**Exercise**: Would you please copy every line from the records that contains the word "Taxi"?
:: Supplied records ::
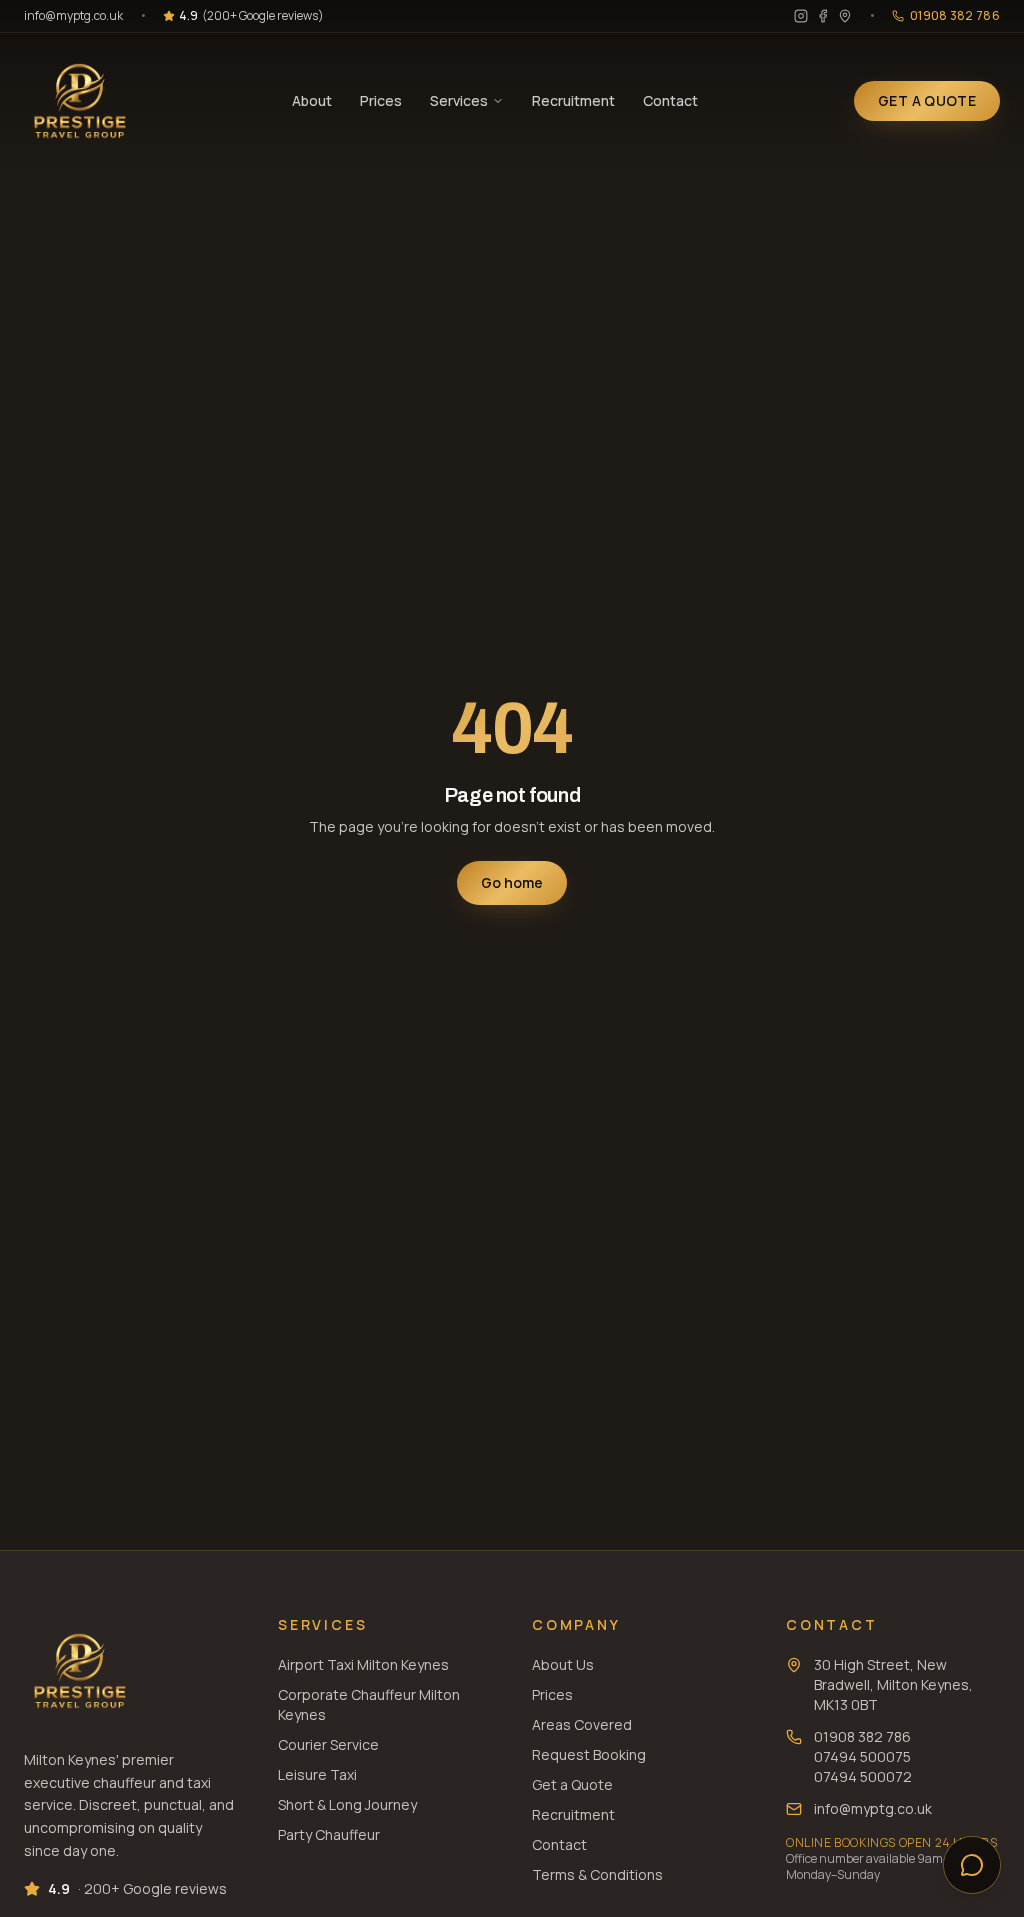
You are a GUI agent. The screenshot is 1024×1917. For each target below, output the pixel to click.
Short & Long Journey (347, 1804)
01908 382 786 (862, 1736)
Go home (512, 882)
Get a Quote (572, 1784)
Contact (670, 100)
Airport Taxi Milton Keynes (363, 1664)
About (312, 100)
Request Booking (589, 1754)
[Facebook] (823, 16)
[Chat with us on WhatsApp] (972, 1865)
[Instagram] (801, 16)
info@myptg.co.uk (73, 16)
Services (459, 100)
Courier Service (328, 1744)
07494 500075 (862, 1756)
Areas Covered (582, 1724)
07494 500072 (863, 1776)
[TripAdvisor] (845, 16)
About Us (563, 1664)
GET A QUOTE (927, 100)
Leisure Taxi (317, 1774)
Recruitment (573, 100)
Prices (381, 100)
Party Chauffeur (329, 1834)
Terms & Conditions (597, 1874)
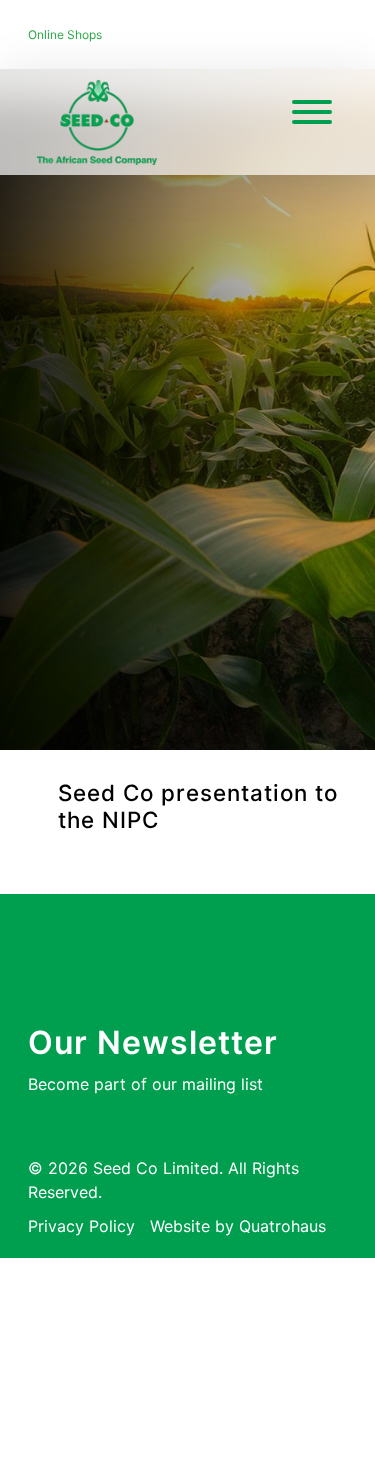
:::
**Reply**:
Airport Taxi Milton Keynes (363, 1664)
Leisure Taxi (317, 1774)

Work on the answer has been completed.